Si sa che il contatto con la Natura sana. In Giappone si parla di Shinrin Yoku, in occidente di Bagni di Foresta, o più semplicemente Wood Therapy. Immergersi nella Natura è riconosciuta come forma di terapia che non solo porta benefici fisici, ma che psichici e mentali.

Mirella Rossomando riparte dal mito. Quello di Dafne e Apollo. Qui mostra la giovane ninfa libera, non più colta nell’impeto della corsa, finalmente siede in mezzo agli alberi abbracciando tronchi di giovani allori. Si sta trasformando senza rinunciare alle sue sembianze di donna. Sta curando il suo femminile, recuperando forze, riconoscendo ferite e riparandole. Questo è quanto può effettivamente succedere a ognuno di noi quando scegliamo di rifugiarci nei boschi, o di fare immersioni nella Natura. E Mirella Rossomando lo racconta mostrando una audace capacità di collegare miti e mondo contemporaneo, un’attenta analisi che le permette di rileggere le Metamorfosi per darle nuova vita. Si mostra così una doppia trasformazione: da un lato quella della giovane donna che si trasforma interiormente a contatto con la Natura; dall’altra quella del mito, che nelle mani della Rossomando prende nuova forma per adattarsi al nostro contemporaneo.

La Natura, come in molte opere di Mirella Rossomando, diventa strumento di catarsi, simbolo, ma anche rifugio, luogo dal quale emergere rinnovati. Ritroviamo elementi cari all’artista quali la conchiglia, simbolo del femminile, dell’utero e della sorgente di ogni vita, non a caso si trova riposta in un nido, protetta dalle fronde. Sulla conchiglia poggia leggera una farfalla, le sue ali prendono colore e riportano la mente verso l’impalpabile, quel mistero che ci circonda ma che spesso non riusciamo a toccare. La farfalla, e il rospo vicino, sono animali che vivono nel nostro immaginario associati anch’essi al tema della trasformazione. La prima l’ha già vissuta, si è liberata e ora può mostrarsi nell’autenticità dei suoi colori, l’altro è ancora bianco e nero, in attesa forse di incarnare la narrazione fiabesca e trasformarsi in principe.

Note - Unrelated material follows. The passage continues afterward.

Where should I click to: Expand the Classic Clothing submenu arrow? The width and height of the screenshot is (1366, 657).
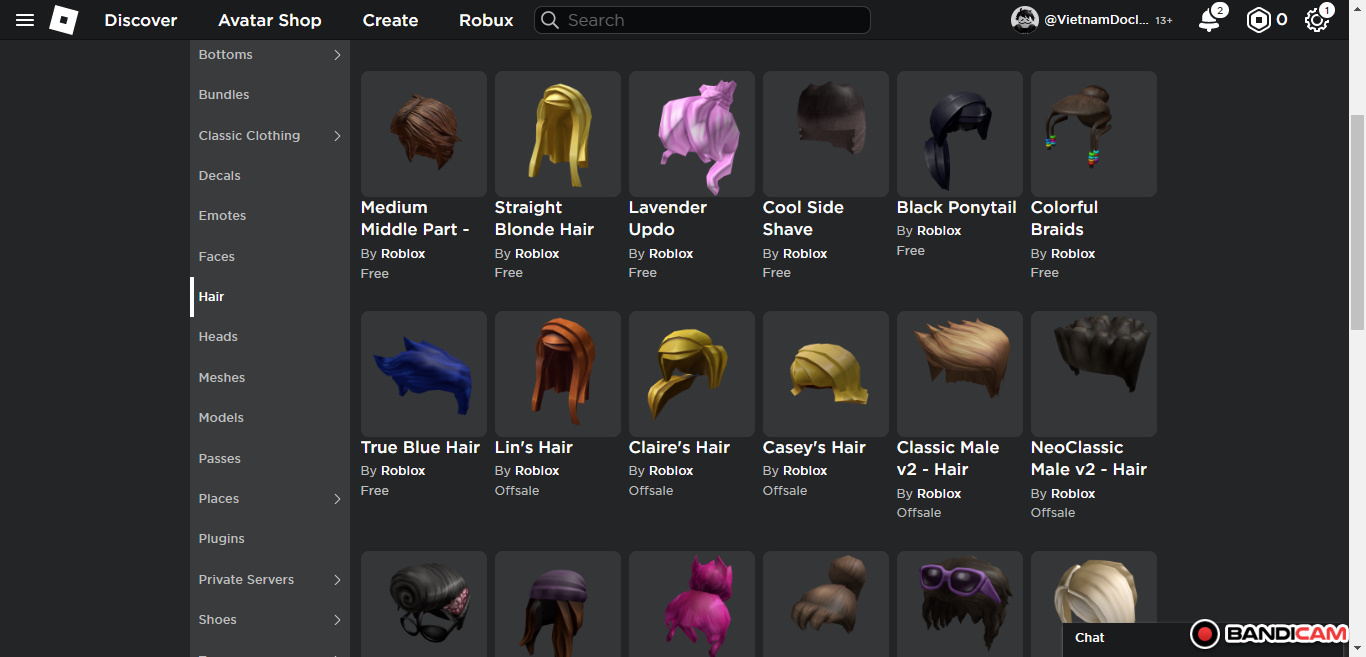(x=337, y=136)
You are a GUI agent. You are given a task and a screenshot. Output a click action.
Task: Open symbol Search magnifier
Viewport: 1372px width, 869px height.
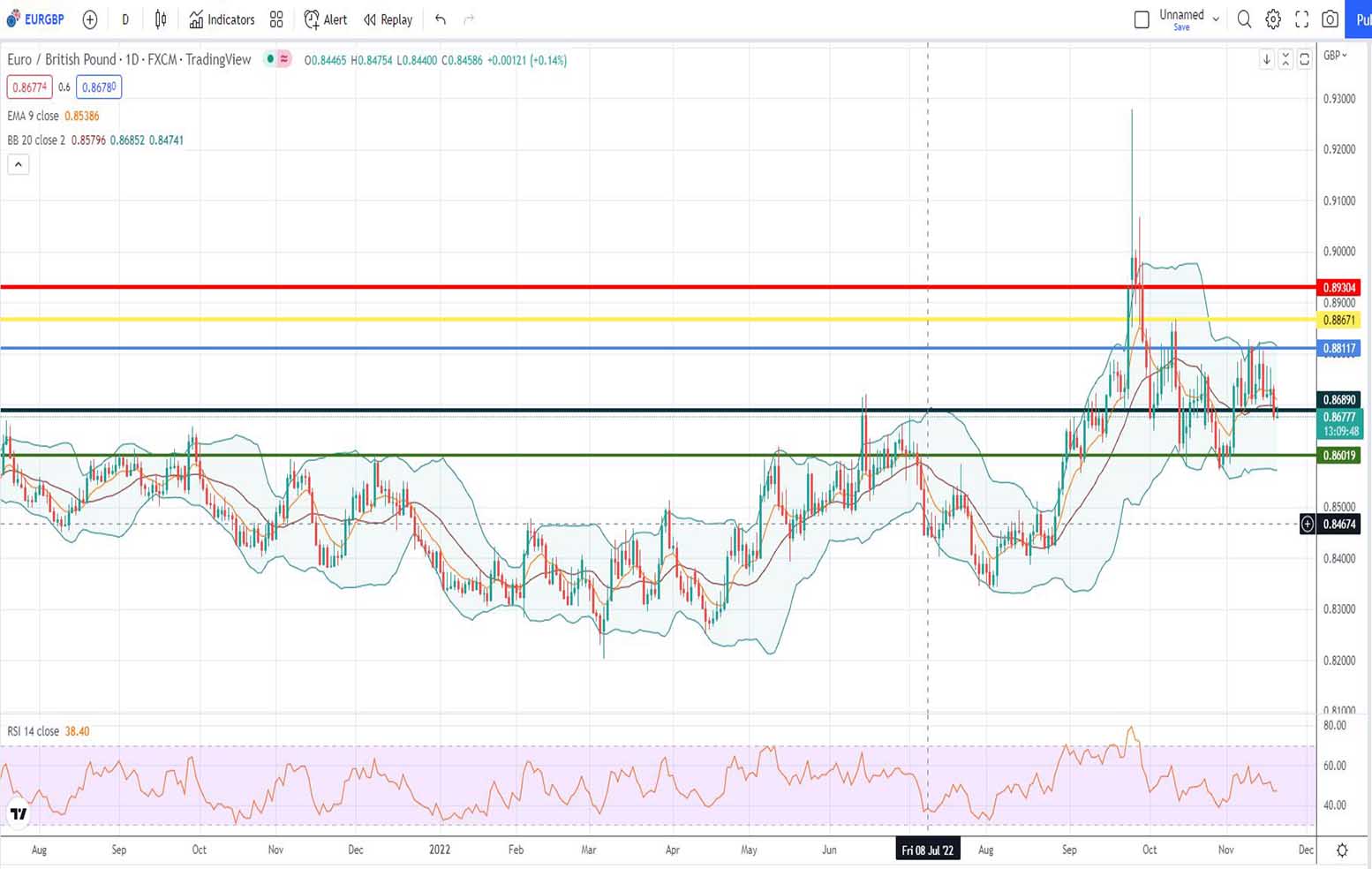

Pochi colori ad evidenziare alcuni punti: le ali della farfalla, le vesti che coprono il bacino e parte delle gambe della giovane donna, i suoi capelli e la testa di un ploto, l’uccello africano posato al suo fianco. Zone dove l’occhio si sofferma cogliendo rimandi nelle sfumature cromatiche: la testa della donna e quella dell’uccello si muovono su tonalità dorate, collegando la leggerezza dei pensieri pronti al volo e la loro sacralità; le ali della farfalla e parte delle vesti sono nelle tonalità del rosso, riportandoci verso sensazioni di delicatezza, armonia ed attenzione all’estetica.

L’opera invita a una riflessione sul diritto all’autoaffermazione e su come questo possa trovare terreno a contatto con la Natura più che all’interno delle nostre strutture sociali. Le radici e i piedi sono ancora elementi di rilievo nella lettura dell’opera. Qui, la giovane ninfa non perde la sua mobilità, le gambe non diventano tronco e i piedi non sprofondano nella terra. Le radici degli alberi si mostrano con la loro forza, contorte, potenti, ma non vincolanti. La ninfa le accarezza, le riconosce come fonti di forza e stabilità, ma non si lascia vincolare da queste. Ai suoi piedi, la scacchiera, terreno di gioco, di azione e movimento, zona con le sue regole codificate, le sue leggi stabilite dall’essere umano, terreno sociale nel quale poter ritornare dopo essersi ricaricati e ritrovati nella nostra autenticità naturale.